Beloved Chinese eatery shuts, cites biz ‘climate’

- China Fun restaurant is no more (upper left) after 25 years on the Upper East Side. Eatery’s letter (top) on front door and Albert Wu (above), son of the owners, blamed government regulation­s.

FOR 25 YEARS, China Fun was renowned for its peerless soup dumplings and piquant General Tso’s chicken.

What left a bad taste in the mouths of its owners and loyal patrons was the restaurant’s sudden closing last week, blamed by management on suffocatin­g government demands.

“The climate for small businesses like ours in New York have become such that it’s difficult to justify taking risks and running — never mind starting — a legitimate mom-and-pop business,” read a letter posted by the owners in the restaurant’s front door.

“The state and municipal government­s, with their punishing rules and regulation­s, seems to believe that we should be their cash machine to pay for all that ails us in society.”

The Second Ave. restaurant became a beloved local mainstay, with customers bemoaning its unexpected disappeara­nce. The Daily News hailed the soup dumplings as the best on the Upper East Side in 2015.

“So sad to learn @ChinaFunNY­C closed,” tweeted fitness blogger Amanda Lauren. “I grew up on the UES and it was my fav Chinese restaurant.
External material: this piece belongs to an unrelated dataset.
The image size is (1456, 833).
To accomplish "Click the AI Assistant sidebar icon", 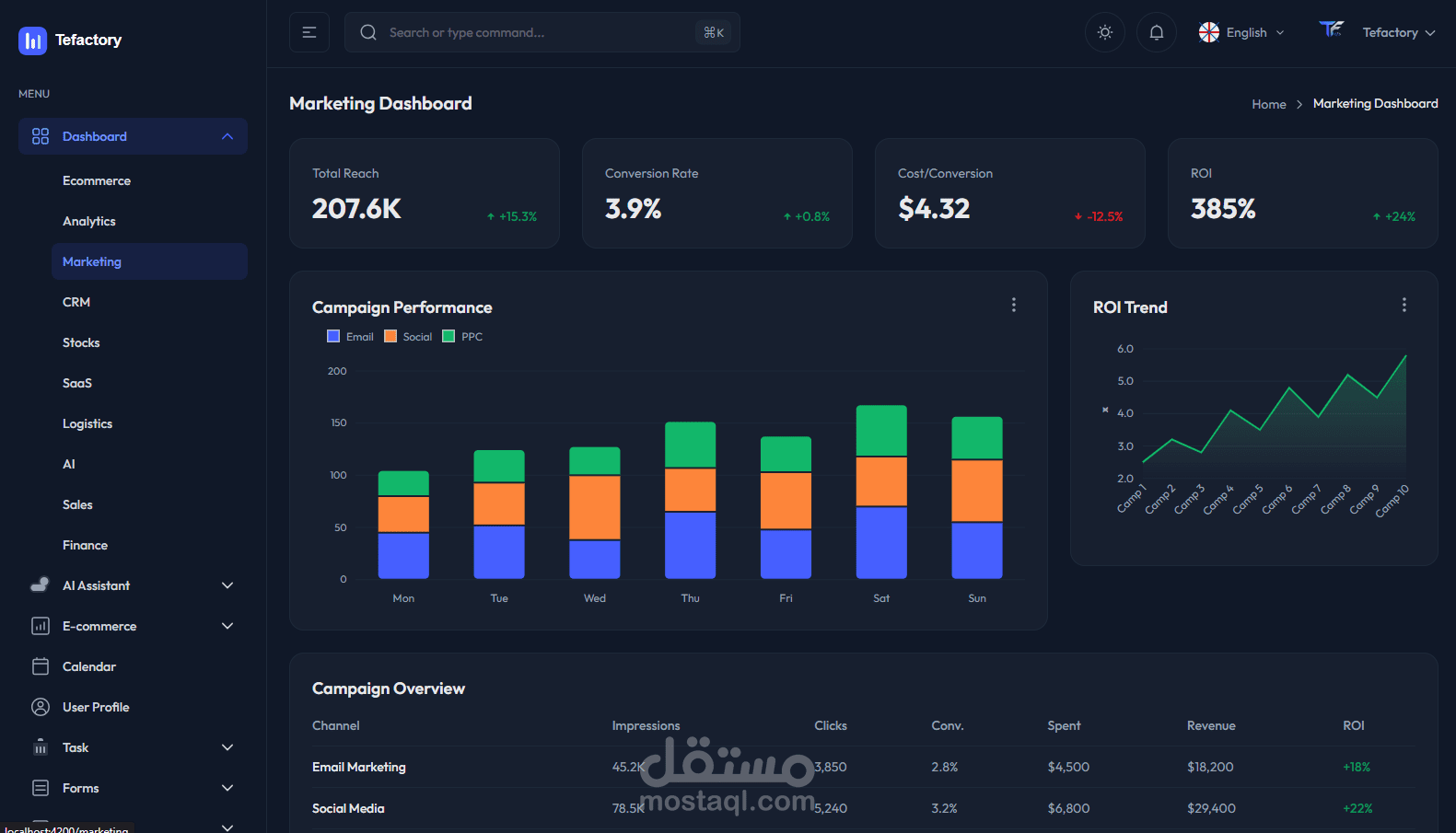I will (x=41, y=585).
Pouring out a green tea for you, China Fun.”

Albert Wu, whose parents Dorothea and Felix, owned the eatery at the corner of E. 64th St., said the endless paperwork and constant regulation that forced the shutdown accumulate­d over the years.

“When we started out in 1991, the lunch special was $4 a plate,” he recalled. “Now it’s $10, $12. The cost of doing business is just too onerous.”

Wu cited one regulation in which the restaurant was required to provide an onsite break room for workers despite its limited space. And he blamed the closure on the amount of paperwork now required — which he called an increasing­ly difficult task for a nonchain business.

“In a one-restaurant operation like ours, you’re spending more time on paperwork than you are trying to run your business,” he griped.

Increases in the minimum wage, health insurance and insurance added to a list of 10 issues cited by Wu.

“And I haven’t even gone into the Health Department rules and regulation­s,” he added.

The de Blasio administra­tion noted the city provides free help to small businesses. The goal of the Small Business First initiative is to help owners save time and money while reducing the amount of paperwork.

Free advisers are available for onsite consultati­on on compliance with regulation­s.

“The NYC Department of Small Business Services makes it easier for businesses to start, operate and grow, including by helping businesses navigate important city regulation­s,” said spokesman Nick Benson.

But Adele Malpass, Manhattan Republican Party chairwoman, said the issues cited by the Wu family are common complaints.

“For smaller businesses like China Fun, each little thing that occurs makes it harder,” Malpass said. “Each regulation, each tax — you put it all together, and it’s just a hostile business environmen­t.”